The benefit under a Foundation is personal to the beneficiary. Consequently, creditors, spouses, heirs or legatees of the beneficiary may have rights only to the extent of the beneficiary’s entitlements (the benefit) under the Foundation. They do not have rights in relation to the assets of the Foundation.
Upon the death of the beneficiary, his/her entitlement does not devolve to the heirs but will terminate. This rule does not apply if the instrument establishing the Foundation expressly provides otherwise.
If the beneficiaries are a class of persons, that class of persons must be clearly named in the statute.
In those cases where it is intended that a particular person or persons are to be beneficiaries, he, she or they must likewise be indicated as clearly and as fully as possible in the instrument establishing the Foundation.
If there are no identifiable or ascertainable beneficiaries, the Foundation is deemed to be for the private benefit of the founders or of their successors in title.
Identification of the beneficiaries need not be made in the instrument establishing the Foundation but may be made in a separate document referred to as a beneficiary statement.
Persons who are not yet conceived at the time of the creation of a Foundation may be named as beneficiaries or form part of a class of beneficiaries but their rights only arise once they are born viable.
It should be noted that the founder(s) of a Foundation may be a beneficiary/ies of that same Foundation, alone or with others.
Appointment of Beneficiaries
A beneficiary may be appointed subject to a condition and/or for a specified time and/or up to a specified value of benefit, as the founder deems appropriate. After the death of the founder, a beneficiary may apply to the Court requesting to eliminate any condition or requirement which is considered to be unreasonable paying regard to all the circumstances.
Those persons who are unworthy of receiving under a will also cannot receive as beneficiaries under a Foundation.
Addition or exclusion of Beneficiaries
Here again the law on Foundations is very similar to that of trusts. Thus, for example, it is perfectly permissible to provide in the terms of the Foundation for the addition of beneficiaries or for the exclusion of beneficiaries from benefit and this at the discretion of the administrator. For such power to be valid, the Law specifically states that sufficient indication must be given in the instrument establishing the Foundation or in the beneficiary statement as to the class of which the beneficiary forms part. In the absence of such indication that power will be null and void.
An administrator may be granted the power to decide at his absolute discretion which beneficiaries are to benefit, the quantum of any benefit, at what time and in what manner they are to benefit and such other powers relating to the appointment, application or advancement of property of the Foundation.
A person who potentially qualifies to be appointed a beneficiary in terms of aforementioned power granted to the administrator cannot be considered to be a beneficiary until he or she is actually appointed as such by the administrator.
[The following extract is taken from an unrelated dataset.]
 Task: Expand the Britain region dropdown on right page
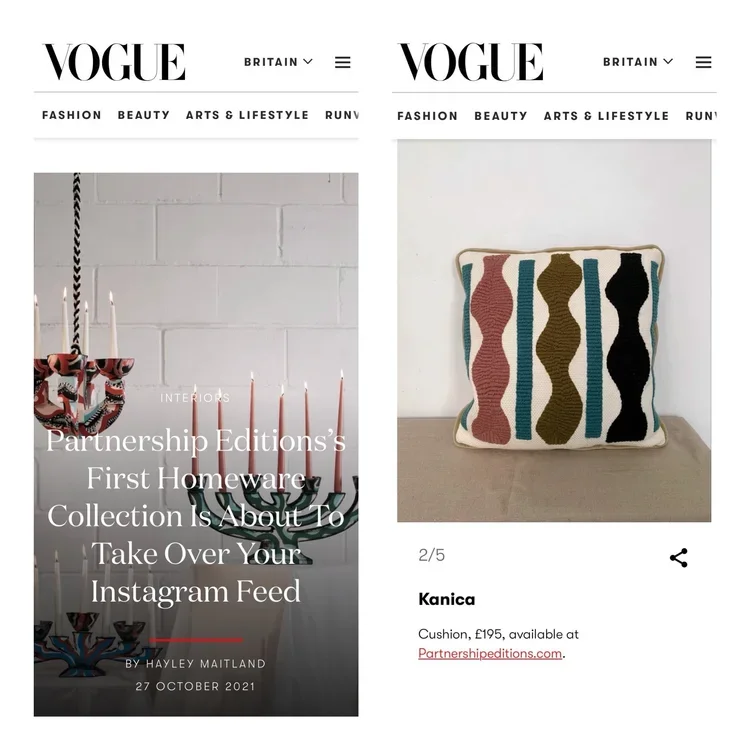click(x=638, y=62)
Until such time, that person will not enjoy any rights in relation to the Foundation or vis-à-vis the administrator.
A similar rule applies in those cases where a beneficiary in whose favor discretion to distribute or appoint property may be exercised. In such a situation, the beneficiary will not have rights to specific property of the Foundation until such time as such discretion is exercised.
The right of the Beneficiary to alienate his/her interest
Subject to the terms of the Foundation, a beneficiary may, by instrument in writing, sell, charge, transfer or, otherwise, deal with his interest in any manner.
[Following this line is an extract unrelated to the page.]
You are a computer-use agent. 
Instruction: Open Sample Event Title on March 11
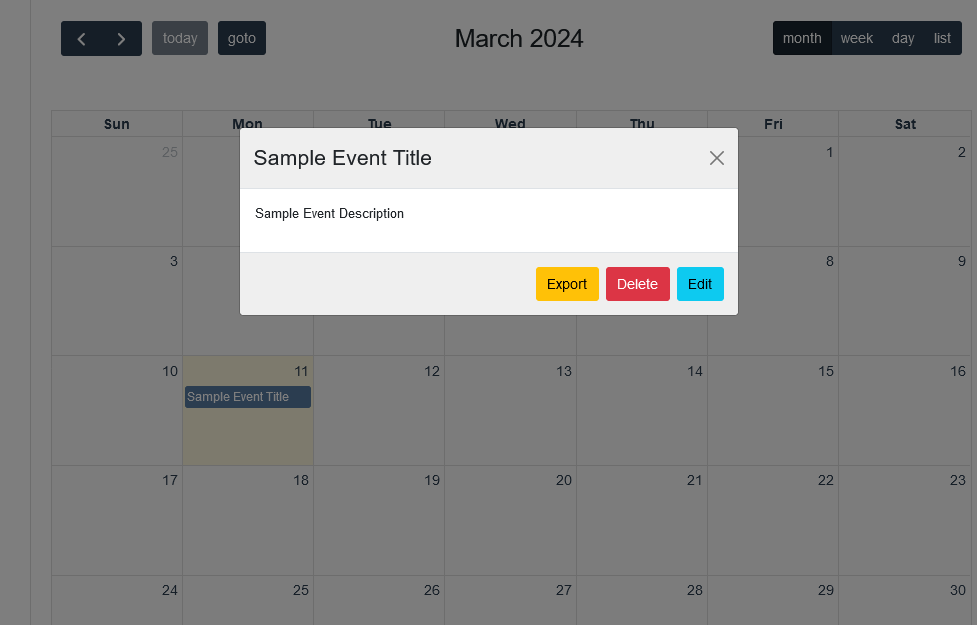[247, 397]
The Terms Regulating the Interest of the Beneficiary
It is permissible to include terms in the Foundation that contemplate the termination of the beneficiary’s interest. Alternatively, the Foundation can be drafted in such a way that restricts the alienation or dealing of the beneficiary’s interest. The Law also contemplates the possibility of making that interest subject to diminution or termination in the event that the beneficiary goes bankrupt or that his property becomes liable to seizure by creditors of the latter.
The Law also creates a very particular rule that applies only in situations when the beneficiary’s interest is intended for the maintenance of the beneficiary or as a pension. Acknowledging the special nature of such situations, the Law allows the terms of the Foundation to provide that, in such circumstances, the interest will not be liable to termination or to attachment under a garnishee order without the prior consent of the Court6.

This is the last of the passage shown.